▶ _Reading text_:
_____

Peer-graded Assignment: Milestone Report

Mohammad Rahman

July 18, 2025

Instructions

The goal of this project is to publish on R Pubs a report that explains the exploratory analysis and its goals for the application and algorithm. This document should be concise and explain only the key features of the data you identified and briefly summarize the plans for creating the Shiny prediction algorithm and application in a way that is understandable to a non-Data Scientist manager. Present tables and graphs to illustrate important summaries of the data set. The motivation for this project, therefore, is:

  1. Demonstrate that the data download was imported and loaded successfully.

  2. Create a basic summary statistics report on the datasets.

  3. Report all interesting discoveries to date.

  4. Get feedback on plans to create a Shiny prediction algorithm and app.

Libraries to be loaded for Data Analysis

if (!require("pacman")) install.packages("pacman")
pacman::p_load(
        pacman,
        knitr,
        tidyverse,
        NLP,
        openNLP,
        qdapDictionaries,
        qdapRegex,
        qdapTools,
        slam,
        tools,
        RWeka,
        ngram,
        stringr,
        RColorBrewer,
        SnowballC,
        wordcloud,
        wordcloud2
)

Final Product

The final product of the project will be an algorithm that predicts the next word in text provided with inputs from the test dataset, similar to the text prediction functions found in today’s modern smartphones.

_____

▶ _Given data_:
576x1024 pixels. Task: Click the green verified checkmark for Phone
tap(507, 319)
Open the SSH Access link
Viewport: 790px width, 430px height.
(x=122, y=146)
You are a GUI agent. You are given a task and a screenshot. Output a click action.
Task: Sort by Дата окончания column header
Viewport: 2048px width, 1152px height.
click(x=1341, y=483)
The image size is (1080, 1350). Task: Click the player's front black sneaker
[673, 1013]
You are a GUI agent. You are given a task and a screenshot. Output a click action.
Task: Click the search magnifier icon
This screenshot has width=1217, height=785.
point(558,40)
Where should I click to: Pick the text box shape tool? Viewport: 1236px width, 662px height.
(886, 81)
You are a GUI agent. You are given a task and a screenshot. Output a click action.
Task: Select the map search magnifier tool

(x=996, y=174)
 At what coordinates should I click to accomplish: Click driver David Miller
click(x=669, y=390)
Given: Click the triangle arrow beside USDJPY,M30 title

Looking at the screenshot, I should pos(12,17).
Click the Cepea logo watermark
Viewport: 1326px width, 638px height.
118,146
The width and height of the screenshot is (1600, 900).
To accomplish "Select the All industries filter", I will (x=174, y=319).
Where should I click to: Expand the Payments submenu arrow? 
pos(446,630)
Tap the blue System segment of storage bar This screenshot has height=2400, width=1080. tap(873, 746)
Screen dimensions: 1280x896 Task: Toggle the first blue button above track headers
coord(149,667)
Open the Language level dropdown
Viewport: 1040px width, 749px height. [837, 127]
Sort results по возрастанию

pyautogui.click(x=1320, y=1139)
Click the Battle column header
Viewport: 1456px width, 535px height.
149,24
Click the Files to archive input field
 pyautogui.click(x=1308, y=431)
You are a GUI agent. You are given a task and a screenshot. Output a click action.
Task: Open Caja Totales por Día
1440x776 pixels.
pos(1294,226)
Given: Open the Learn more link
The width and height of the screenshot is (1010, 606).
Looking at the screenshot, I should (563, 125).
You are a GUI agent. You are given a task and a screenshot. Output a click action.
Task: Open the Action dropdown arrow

_____

▶ _Task list_:
**1)** Alter the passage of the milestone report starting with "The goal of" and going on through "discoveries to date." by replacing "non-Data Scientist manager" with "non-technical manager", and write out the revised passage.
**2)** Extend the milestone report on the next-word prediction project from the point where it stops.

▶ _Answers in order_:
**1)**
The goal of this project is to publish on R Pubs a report that explains the exploratory analysis and its goals for the application and algorithm. This document should be concise and explain only the key features of the data you identified and briefly summarize the plans for creating the Shiny prediction algorithm and application in a way that is understandable to a non-technical manager. Present tables and graphs to illustrate important summaries of the data set. The motivation for this project, therefore, is:

  1. Demonstrate that the data download was imported and loaded successfully.

  2. Create a basic summary statistics report on the datasets.

  3. Report all interesting discoveries to date.

**2)**
Data Set

HC Corpora’s Swiftkey dataset is comprised of output from several News, Blogs and Twitter sites. The dataset contains 3 files in four languages (Russian, Finnish, German and English). This project will focus on English (en) language datasets:

  1. en_US.blogs.txt
  2. en_US.twitter.txt
  3. en_US.news.txt

NOTE: and these will be referred to as "Blogs", "Twitter" and "News" in the remainder of this report

Tasks performed on data

  1. Explore the training dataset;
  2. Profanity filtering - removal of inappropriate terms;;
  3. Tokenization – identifying appropriate tokens such as words, punctuation and numbers

Importing the Data:

The training datasets for this project were downloaded via this link

library(dplyr)
library(kableExtra)
 
blogsC        <- file("C:/Users/rahmamx1/OneDrive - Abbott/Desktop/RExercises/Milestone Report/final/en_US/en_US.blogs.txt"  , "r")
newsC         <- file("C:/Users/rahmamx1/OneDrive - Abbott/Desktop/RExercises/Milestone Report/final/en_US/en_US.news.txt"   , "r")
twitterC      <- file("C:/Users/rahmamx1/OneDrive - Abbott/Desktop/RExercises/Milestone Report/final/en_US/en_US.twitter.txt", "r")

blogs         <- readLines(blogsC,   n = -1, encoding = "UTF-8")
news          <- readLines(newsC,    n = -1, encoding = "UTF-8")
twitter       <- readLines(twitterC, n = -1, encoding = "UTF-8")

close(blogsC)
close(newsC)
close(twitterC)

nCharBlogs    <- sum(nchar(blogs))
nCharNews     <- sum(nchar(news))
nCharTwitter  <- sum(nchar(twitter))

lenBlogs      <- length(blogs)
lenNews       <- length(news)
lentwitter    <- length(twitter)

nWordsBlogs   <- sum(sapply(strsplit(blogs, " "), length))
nWordsNews    <- sum(sapply(strsplit(news, " "), length))
nWordsTwitter <- sum(sapply(strsplit(twitter, " "), length))

outputTable   <- data.frame(
    c("blogs", "news", "twitter"),
    c(nCharBlogs, nCharNews, nCharTwitter),
    c(lenBlogs, lenNews, lentwitter),
    c(nWordsBlogs, nWordsNews, nWordsTwitter)
)
colnames(outputTable) <- c("FileType", "Characters", "Lines", "Words")

rm(blogs, news, twitter)

SwiftKeys (EN-US)

FileType Characters Lines Words
blogs 206824505 899288 37334131
news 15639408 77259 2643969
twitter 162096031 2360148 30373543

Steps taken:

  • Code to download the file and unzip is hidden and its with the assumption that files are available in the current working directory;
  • Open the file connection;
  • Close connection;
  • Compute n°. of characters;
  • Compute n°. of lines;
  • Compute n°. of words;
  • Build a Dataset Summary output Table;
  • Release object memory;
  • Summary of Data Analysis.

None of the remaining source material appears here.